# Only bright lights come on, help please



## painjunkie (Dec 10, 2008)

I'm new to the forum, and new to the z world, but i have a prob i need some help with. I have a 90 300zx n/a, when i turn my headlights on i only have bright lights, no dims, no tails, no corners, no fog, no dash lights, but my dome lights still comes on. I have checked my fuses both under the dash and the hood they're all good. If you have any idea what the prob might be let me know please, i've been trying to fig it out for a week and still no luck. thanks guys.


----------



## thezman (Nov 3, 2007)

How did you check fuses? By eye or with test light? Check fusible links to if any. barring all that could be your headlight switch.... do highbeam work in normal "on" position or just when you pull back to "flash" position?


----------



## painjunkie (Dec 10, 2008)

i pulled every fuse out and checked it by eye, i don't know which are which because when i got the car the fuse box cover wasnt on under the dash. I didn't see any fuseable links, and my brights are on when my switch is in the "on" position. that's all i have. someone told me it might be an in-line fuse that's under my dash by my fuse box, the only one i see is a blue wire that's run with a red wire all the way back to the hatch of my car, i believe it's hooked to something to do with my antenna. thats the only in-line fuse i saw, if you know of another one under the dash by my fuse box, let me know and i'll try to find it.


----------



## thezman (Nov 3, 2007)

ok for starters get a test light and test those fuses. unfortunately check by eye isn't good enough on these cars. i had a similar problem on mine when i got it. lights came on but very dim got sound like super fast turn signal flasher from passenger side under dash, all my idiot lights on (dim) unless i turned on turn signal then lights went out except for the turn signal and buzz stopped no head lights except high beams. Was totally strange. I almost completely disassembled dash hunting for short or bad relay before i got around to using test light on fuses, when i finally got on them with a test light one fuse lit very dim momentarily then burned out put new fuse in and everything has worked perfect since.


----------



## thezman (Nov 3, 2007)

there should be a fusible link near the battery under hood maybe two, need someone who has tinkered more with the electrical on these cars to tell you that. Do you have FSM yet? if not do a topic search and get one you can download for free. FSM is better than chiltons or Haynes either one.


----------



## painjunkie (Dec 10, 2008)

alright, i checked my fuses with a test light, and they were all good. I couldnt' find the fusable links by the battery, do you know any way to check the switch to see if it's bad?? some guy said it would've melted on the back if it went out, but mine's fine.


----------



## thezman (Nov 3, 2007)

should be fairly easy to check open the column and test for power in then test for power out. if you will PM me your email i can send you the wiring schematic for it.


----------



## Rulez (Sep 8, 2009)

thezman said:


> should be fairly easy to check open the column and test for power in then test for power out. if you will PM me your email i can send you the wiring schematic for it.

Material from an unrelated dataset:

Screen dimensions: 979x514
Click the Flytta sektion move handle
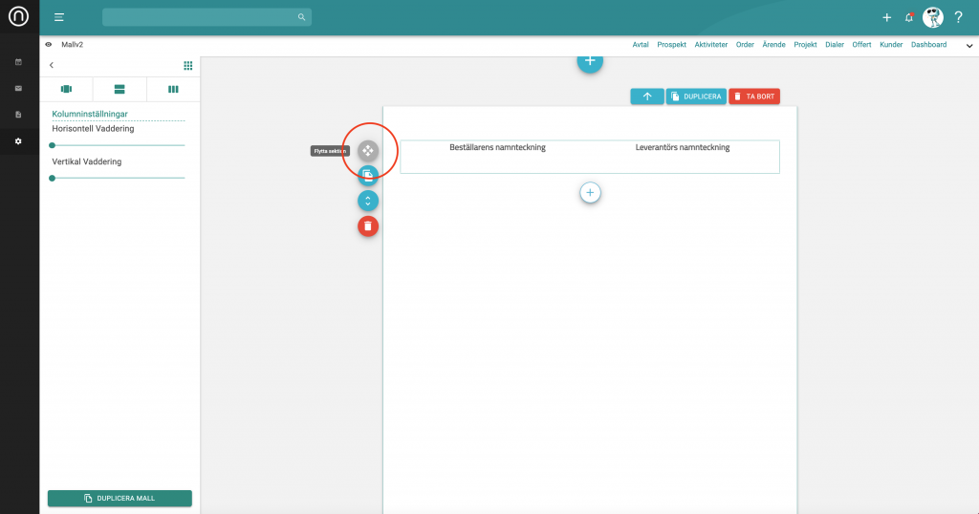coord(368,151)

u may want to check some relays for running lights or sumtin around those lines....also check ALL your light(especially the rear lights) for water it may be jus causin a short...alot of nissans are known for water in tail lights n causin that problem as well....so when u tun on your lights does the dash lights come on?

also if u know anyone who need z31 parts i have alot of parts.....make me a resonable offer....u will be surprised. not askin alot $$.....jus need to make some room in my basement.....i have hood, trunk, fenders, headlights n assembly. doors. front & back bumper.. lots of interior peices... all the trim... alll the windows except windshield......spare tire...T-TOPS,,,,windshild washer resevoir....side mirrors....signals..rear lights..rear storage for 2 seater... there may be more but i cant think of anything else..there is most likely more parts. i dont have pictures but the parts are in very good condition WITH NO RUST...mint black turbo seats....colour is black.....take one take all...car is parted, DO NOT HAVE THE CAR ANYMORE...jus parts


----------



## Keaks300zx (Jan 3, 2013)

Rulez.. Do happen to have the dash.. Mine us a 86. I don't need the gauges.. Also turn signal swith.. You can email me at [email protected] I live in Southern California thanks


----------



## jdg (Aug 27, 2009)

Keaks300zx said:


> Rulez.. Do happen to have the dash.. Mine us a 86. I don't need the gauges.. Also turn signal swith.. You can email me at [email protected] I live in Southern California thanks


Last Activity: Oct 14th, 2009 10:10 PM
Join Date: Sep 8th, 2009

Chances that "Rulez" will respond?


----------



## Keaks300zx (Jan 3, 2013)

Are u talking to me..


----------



## jdg (Aug 27, 2009)

Keaks300zx said:


> Are u talking to me..


Donno.RUaksing?


----------